The “snapback” that Morrison, Cormann, Frydenberg and their IPA-approved advisors and Minerals Council experts are planning means a brutal and sharp return to high unemployment. It means the removal of "unfunded empathy", the slashing of social welfare measures, the closure of childcare centres, cuts across the board in government spending and a general rise in attacks on our incomes, our rights and our supposed freedoms.
Here’s the compassionate side of the argument from the AFR’s John Kehoe.
'"Let it rip" herd immunity is not the answer.
But strict physical isolation for the over 70s and the vulnerable, plus government-funded delivery services for this cohort must be part of the answer.'
The argument that the economy is more important than saving lives should be abhorrent to most sane people.
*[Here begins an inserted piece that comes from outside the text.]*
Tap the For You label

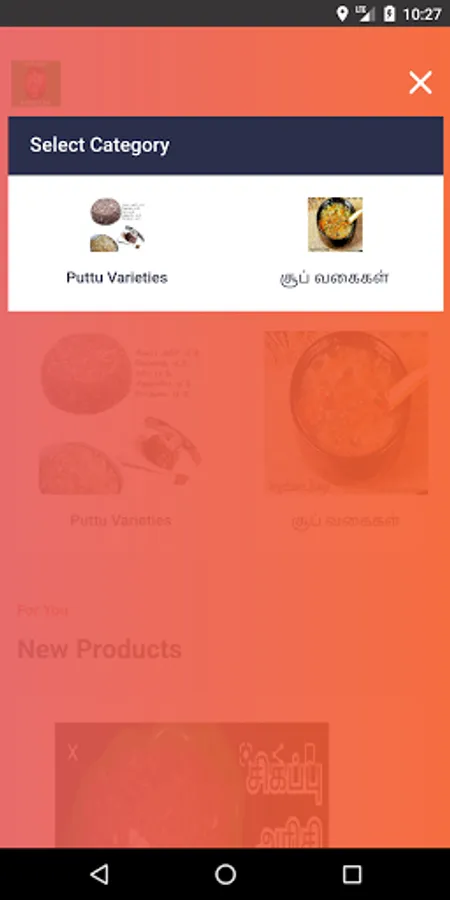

In fact, most sane people are now waking up to the argument that perhaps the economy is not worth saving; at least not in its present form.
A system in crisis
The economy – capitalism – was already failing, well before the current pandemic caused the crisis to deepen. Unemployment was already going up; production and consumption were already stagnant; businesses were already closing and downsizing their workforce.
Now an estimated 1.4 million Australians have been dumped out of their jobs because of the pandemic. According to alarming figures from the Roy Morgan research company, a staggering 3.92 million Australians are now unemployed or under-employed (meaning they’d like to work more than they currently are). These are close to depression type numbers. And whenever there’s a “snapback” to something approaching “normal”, the underemployment and unemployment rates are going to stay high for some time to come.
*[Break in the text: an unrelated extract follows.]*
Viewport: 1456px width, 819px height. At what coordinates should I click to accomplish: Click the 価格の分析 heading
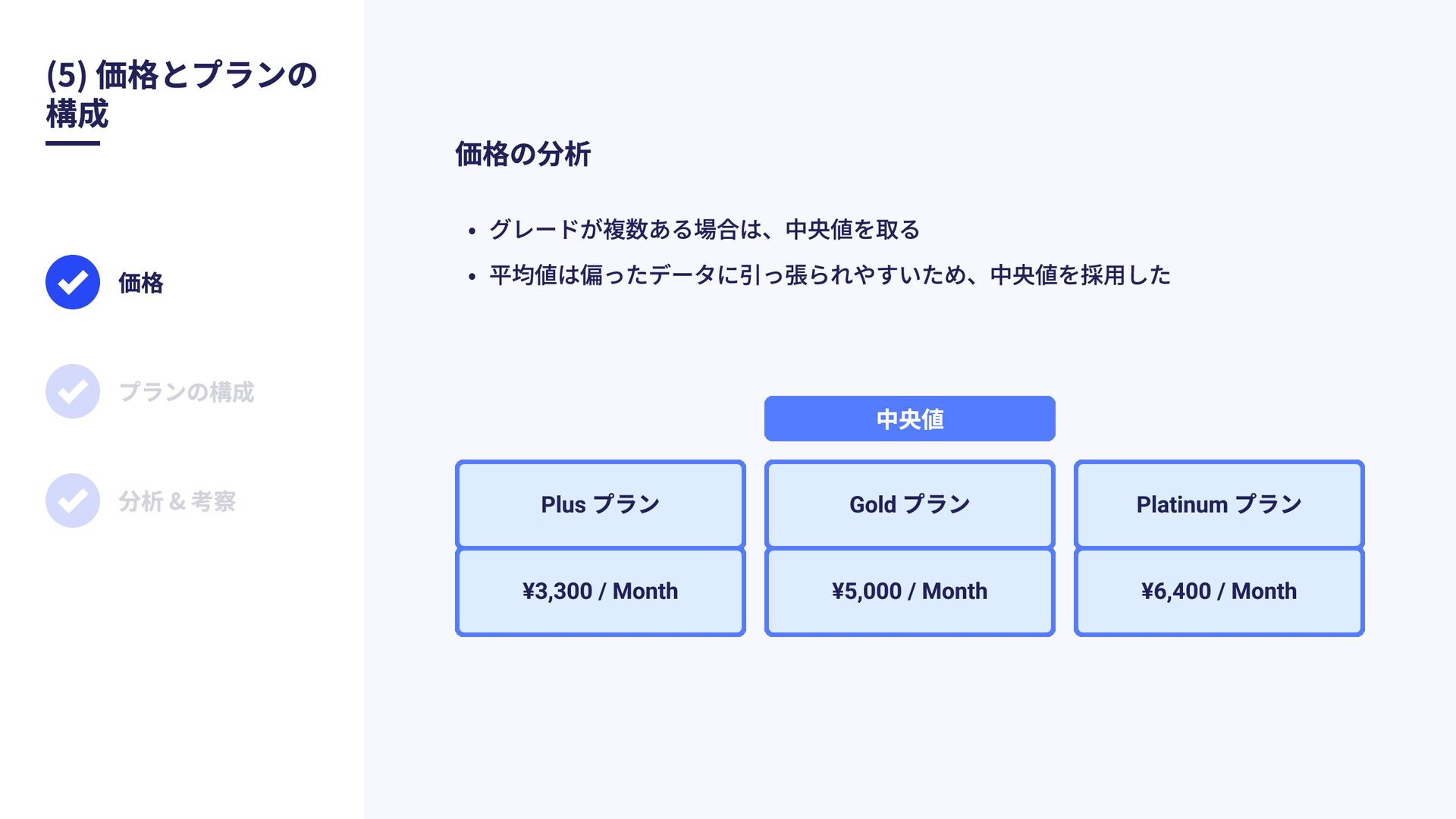point(522,154)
Capitalism has always been prone to crisis and it’s actually a very unstable system that prioritises the wealth of the few over the needs of the many. It cannot cope with a major global shock without finding ways to safeguard wealth and make workers pay for the cleanup.
We have to be thinking about new ideas and new ways to manage the economy. The failure of neoliberal “trickle-down” and low tax policies have not worked and will not work into the future.
The idea, floated by Treasurer Josh Frydenberg, that somehow taxes and even the GST will be increased to “payback” the cost of welfare measures adopted to support people through the pandemic is just repetition of a failed policy and a failed ideology.
Thinking that giving people a wage subsidy now and then expecting them to go into poverty to pay it back when things are “normal” again is the very definition of stupidity. If it’s not, it should be.
The talk of an early easing of social distancing restrictions so that the economy can get working again is another wrong-headed and ideologically driven idea. It is being pushed hard now because the Coalition Government and its business backers do not want there to be any room for thinking that an alternative to their version of “normal” is possible.
The longer the crisis continues, the harder it will be for them to convince most of us to just let them run things again, the way they used to be.
The senior journalists have been briefed and they’re on board with the government and business leaders. This is why the “pressure is growing” message has been floated by David Speers and others over Easter and is now picking up pace.
We are being prepared to accept the “no option” argument now so that there are no other options on the table.
We see this playing out as the economists and politicians put pressure on the doctors and epidemiologists to give up their resistance to an early lifting of social distancing, reopening schools and getting “back to normal”.
For once we need to ignore the economists and politicians — their advice will get us killed.